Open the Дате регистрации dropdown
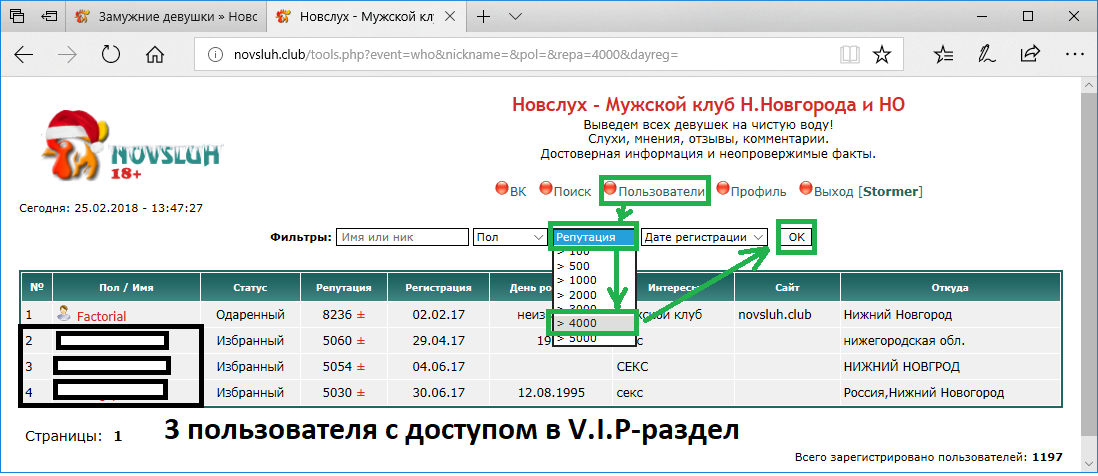This screenshot has height=476, width=1098. tap(704, 237)
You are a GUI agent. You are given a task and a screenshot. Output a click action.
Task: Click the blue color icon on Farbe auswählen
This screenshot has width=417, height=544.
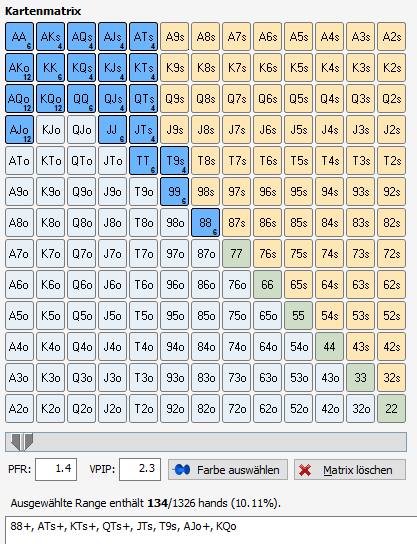click(182, 470)
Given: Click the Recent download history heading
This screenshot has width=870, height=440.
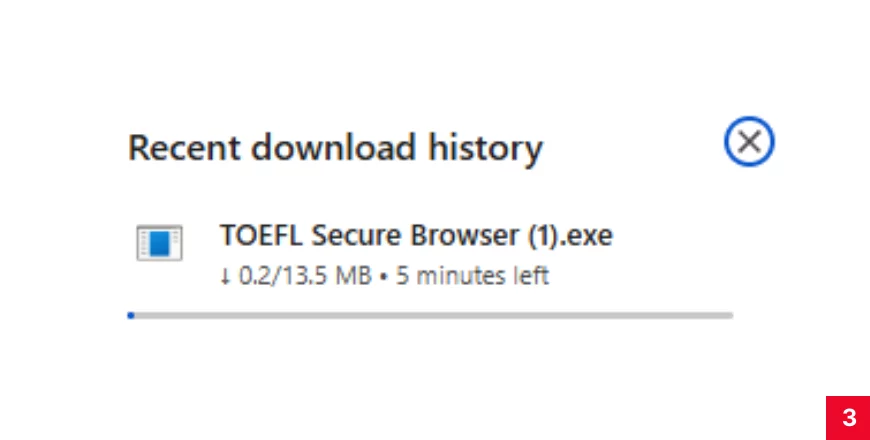Looking at the screenshot, I should point(335,148).
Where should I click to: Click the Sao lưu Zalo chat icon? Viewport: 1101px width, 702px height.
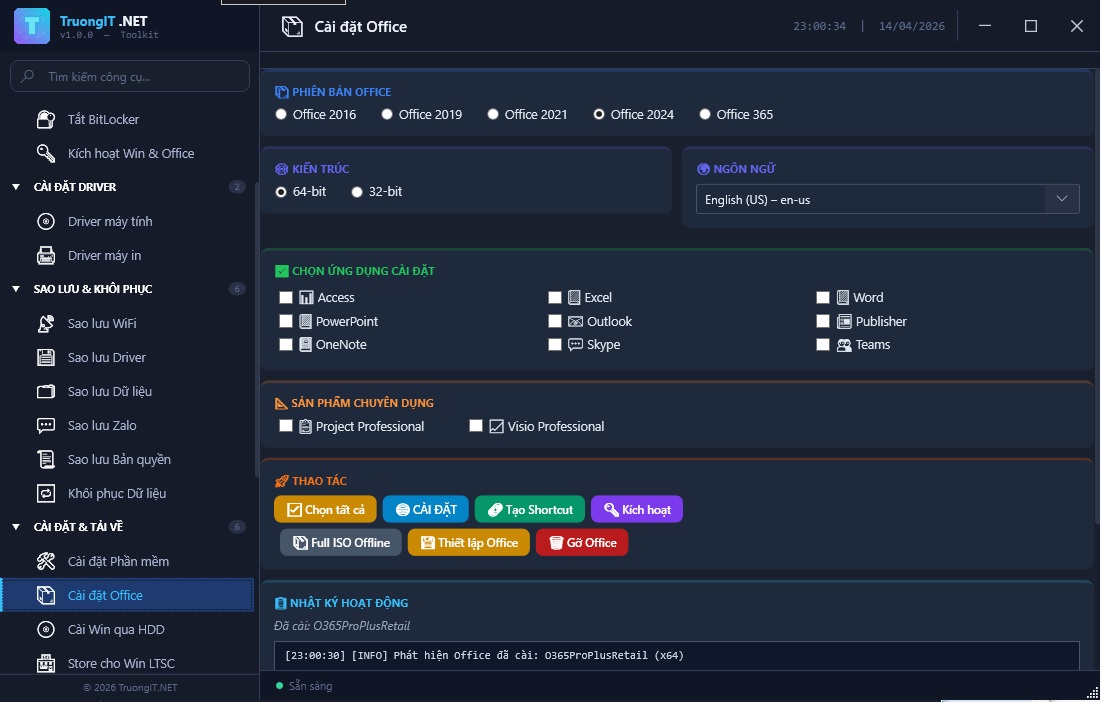tap(46, 426)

▶ **What you need to do**:
Every record must be copied exactly, with the pictures left out.

▶ **Solution below**:
Open the Дате регистрации dropdown
This screenshot has height=476, width=1098. tap(704, 237)
You are a GUI agent. You are given a task and a screenshot. Output a click action.
Task: Click the blue color icon on Farbe auswählen
This screenshot has width=417, height=544.
click(182, 470)
Given: Click the Recent download history heading
This screenshot has width=870, height=440.
Looking at the screenshot, I should point(335,148).
Where should I click to: Click the Sao lưu Zalo chat icon? Viewport: 1101px width, 702px height.
tap(46, 426)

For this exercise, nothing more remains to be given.